Extract to read |
# A question for my EP and A Capella Brethren...



## Southern Presbyterian (Sep 6, 2007)

This thread relates back to this thread.


Okay, now for the question...

If you found yourself on vacation in an area where there are not EP and/or A Capella congregations, would you in good conscience be able to worship with a reformed but non-EP/A Capella congregation? (I would assume though, at the very least, that you would not participate in the singing portion of the service.)


----------



## NaphtaliPress (Sep 6, 2007)

Yes; in fact I am currently a member of a non EP, and very non acappella reformed congregation. I also know that at my previous acapella EP church, other members and at least one elder would attend the best church they could, if they held to the gospel, while on vacation. Sometimes we vacation in wastelands, but, let me put it this way, acapella EP does not equate to some kind of perfectionist separatism.


----------



## MW (Sep 6, 2007)

NaphtaliPress said:


> but, let me put it this way, acapella EP does not equate to some kind of perfectionist separatism.



 We acknowledge fellow reformed churches as true churches of Christ, and seek to work with them as much as we can and as much as they allow us.


----------



## Southern Presbyterian (Sep 6, 2007)

NaphtaliPress said:


> but, let me put it this way, acapella EP does not equate to some kind of perfectionist separatism.



I had assumed by their presence on this board alone that the EP a capella folks are not separatists. I'm not trying to pigeonhole anyone. I'm just trying to determine where the line is drawn. The debates seem to be enjoined with much gusto and passion at times.


----------



## NaphtaliPress (Sep 6, 2007)

Southern Presbyterian said:


> The debates seem to be enjoined with much gusto and passion at times.

Records supplied |
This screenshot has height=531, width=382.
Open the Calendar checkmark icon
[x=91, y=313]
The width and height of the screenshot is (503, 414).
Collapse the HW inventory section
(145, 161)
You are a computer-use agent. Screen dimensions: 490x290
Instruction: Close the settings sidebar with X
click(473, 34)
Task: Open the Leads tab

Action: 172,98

...

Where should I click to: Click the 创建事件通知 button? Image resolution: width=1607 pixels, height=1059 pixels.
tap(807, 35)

Task 1 |
Rewrite the part of the forum thread on EP and a cappella worship starting at "If you found" and ending at "of the service.)", with "on a business trip" in place of "on vacation".
Task 2 |
Carry the forum thread on EP and a cappella worship forward from its final line.

Exercise output 1 |
If you found yourself on a business trip in an area where there are not EP and/or A Capella congregations, would you in good conscience be able to worship with a reformed but non-EP/A Capella congregation? (I would assume though, at the very least, that you would not participate in the singing portion of the service.)

Exercise output 2 |
Well, this is true, but if you will excuse the sometimes over grumpy over enthusiastic EPs, we luv you nevertheless.


----------



## ADKing (Sep 7, 2007)

NaphtaliPress said:


> Sometimes we vacation in wastelands.



As sort of a momentary aside to the main topic here, it seems to me that this is a problem with far too many Christians today. We ought to incorporate into our vacation plans the high priority of worshipping in a good church. I think more members need to be warned against the unbiblical mentality of choosing someplace they want to go vacation first and then compromising on attendance in a biblical church. 

(Note that this comment is general and not directly related to the EP question).


----------



## VirginiaHuguenot (Sep 7, 2007)

ADKing said:


> NaphtaliPress said:
> 
> 
> > Sometimes we vacation in wastelands.
> ...



Good point, Adam. Here is a previous thread concerning this subject which may be of interest.


----------



## panta dokimazete (Sep 7, 2007)

NaphtaliPress said:


> Southern Presbyterian said:
> 
> 
> > The debates seem to be enjoined with much gusto and passion at times.
> ...


----------



## Southern Presbyterian (Sep 7, 2007)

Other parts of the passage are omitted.